AMD's Athlon XP: Great performance, poor marketingby Anand Lal Shimpi on October 9, 2001 7:00 AM EST
- Posted in
Behind the Name
Getting past the marketing strategy of the Athlon XP, what we have is a higher clocked version of the Palomino based Athlon that was introduced in June.
From left to right: Athlon-C (Thunderbird), Athlon MP (Palomino) and Athlon XP (Palomino)
This core remains unchanged from the core that is in the Mobile Athlon 4 and Athlon MP processors, meaning it features the same enhancements over the previous Thunderbird core:
1) Full support for Intel's SSE instructions
2) An improved hardware data prefetch mechanism
3) Enhancements to the Athlon's Translation Look-aside Buffers
4) Lower power consumption & on-die thermal diode
We have already covered all three of those improvements in great depth so rather than regurgitating them here we'll ask that you read our original overview of the improvements.
In spite of the fact that the core is the same Palomino core we saw earlier this year, just by looking at the chip you can tell that there are some other differences between the Athlon XP and the Athlon 4/MP.

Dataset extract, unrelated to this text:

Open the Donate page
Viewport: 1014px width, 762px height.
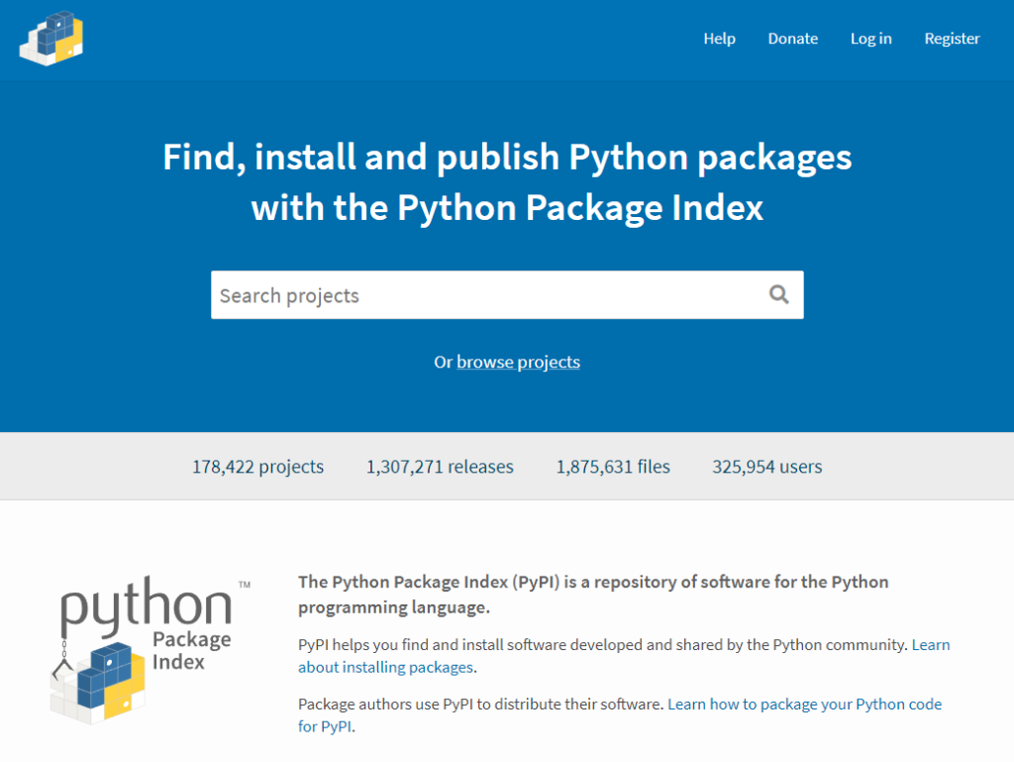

As you can tell from the above picture of the Athlon XP 1.53GHz (1800+) the processor features a new packaging type. More specifically, the Athlon XP showcases AMD's first organic based packaging. Prior to the Athlon XP all AMD CPUs had used a very dated ceramic based packaging technology. The move to this organic package will allow AMD to scale the clock speed of the Athlon XP as well as its FSB if need be. It also allows AMD to mount capacitors closer to the core of the CPU on the underside of the package; this aids in improving power delivery to the core and filtering out noise. With AMD scheduled to shrink the Athlon XP down to a 0.13-micron circuit size next year, these capacitors will be even more useful as the core voltage of the processor is dropped yet again. For more information on the importance of packaging technology and its future, take a look at our latest article on it.
The next thing you'll notice is that all of the Athlon XP CPUs run off of a 133MHz FSB (albeit double data rate effectively offering the bandwidth of a 266MHz FSB). You will not see any Athlon XP processors with a 100MHz FSB since there's no real reason to use the lower frequency FSB anymore; the Athlon XP, especially at the higher clock speeds, will definitely make use of the 133MHz FSB.
For you overclockers out there, the process has not changed on the Athlon XP. We had no problem connecting the L1 bridges of our processors and adjusting the multiplier from within the BIOS of our EPoX 8KHA+ test platform.